Problem requirements
Retype the entries exactly, but skip the pictures.

Given records below:

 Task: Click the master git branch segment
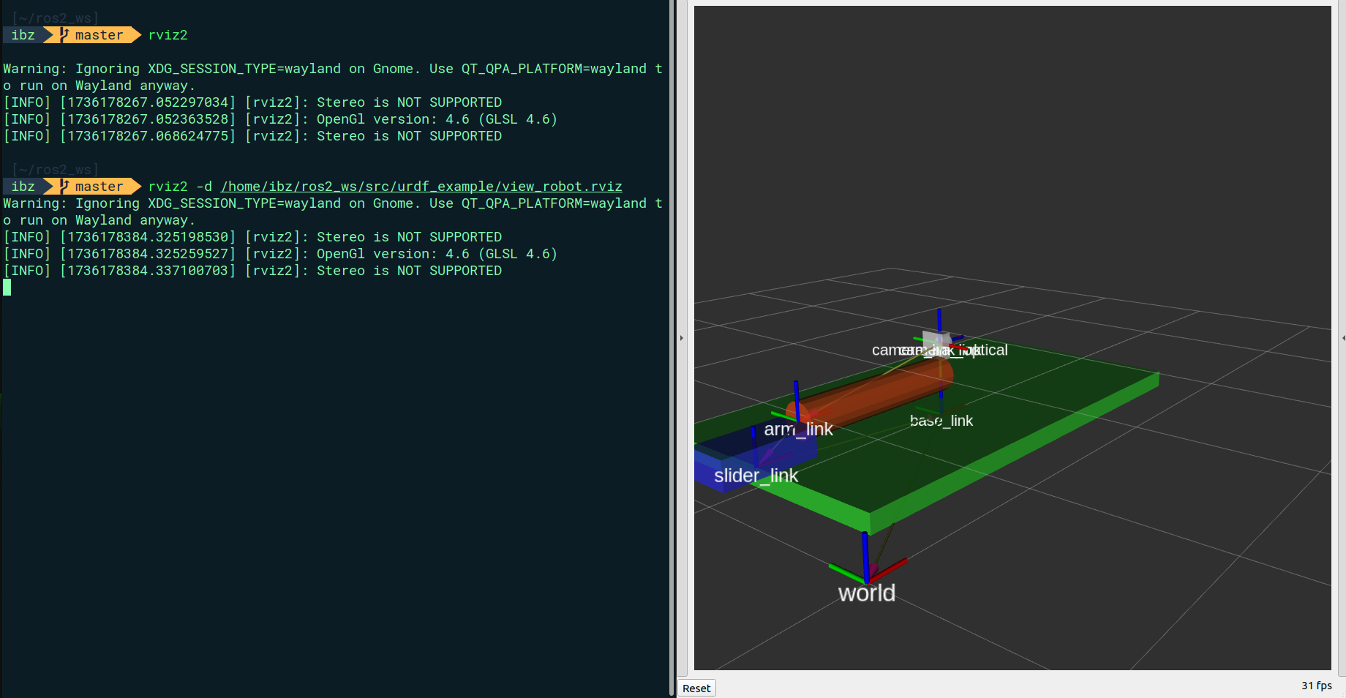coord(97,34)
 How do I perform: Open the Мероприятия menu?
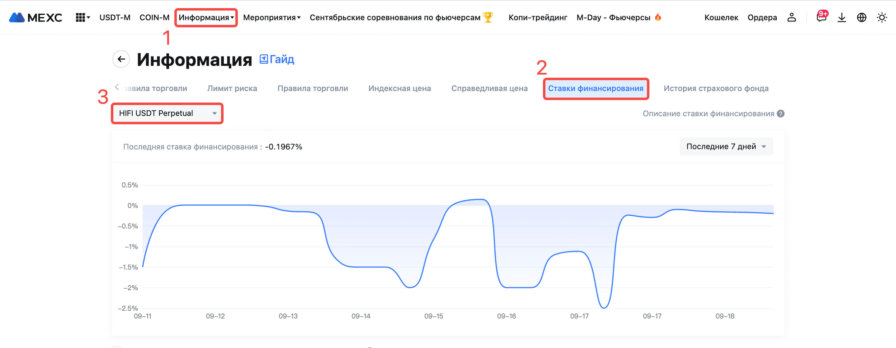tap(272, 17)
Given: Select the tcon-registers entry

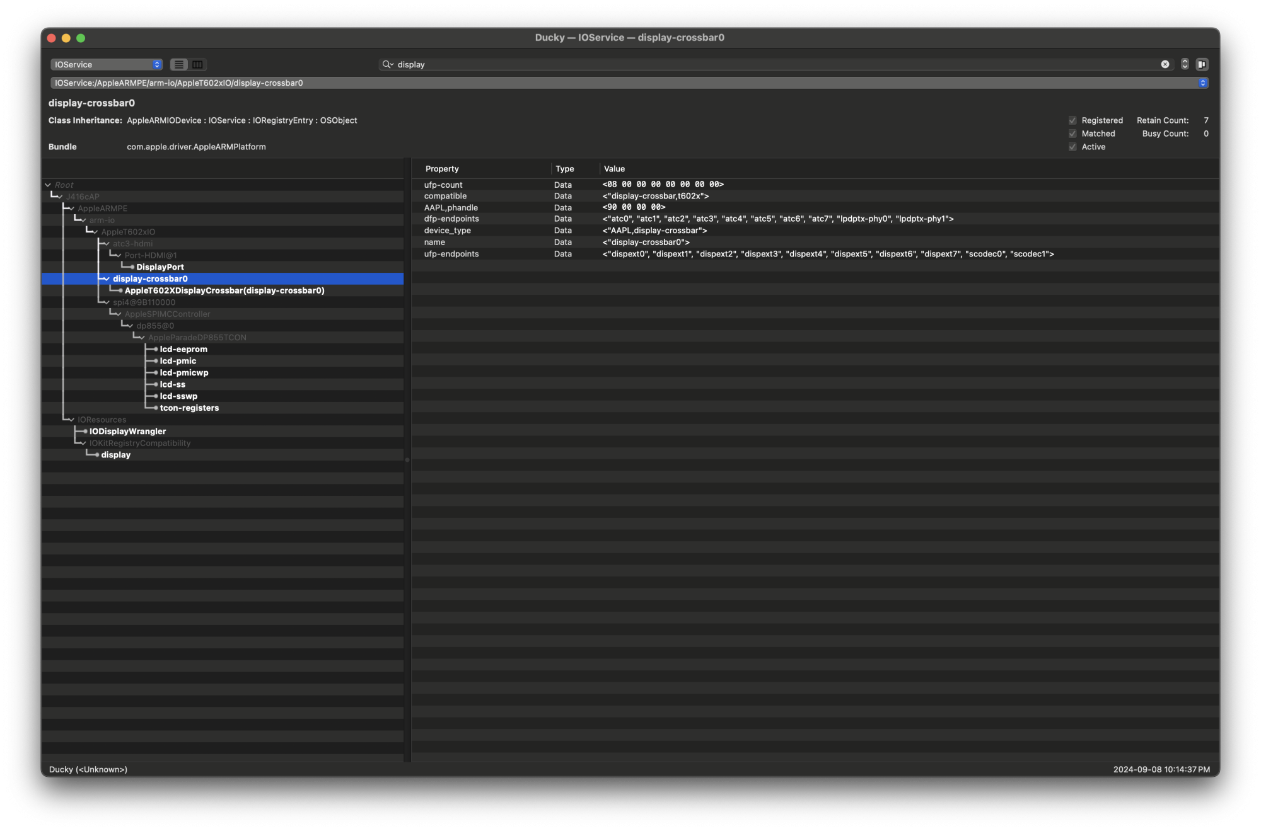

End of Given records.

Task answer
 Task: Click the master git branch segment
coord(97,34)
 How do I perform: Open the Мероприятия menu?
tap(272, 17)
Given: Select the tcon-registers entry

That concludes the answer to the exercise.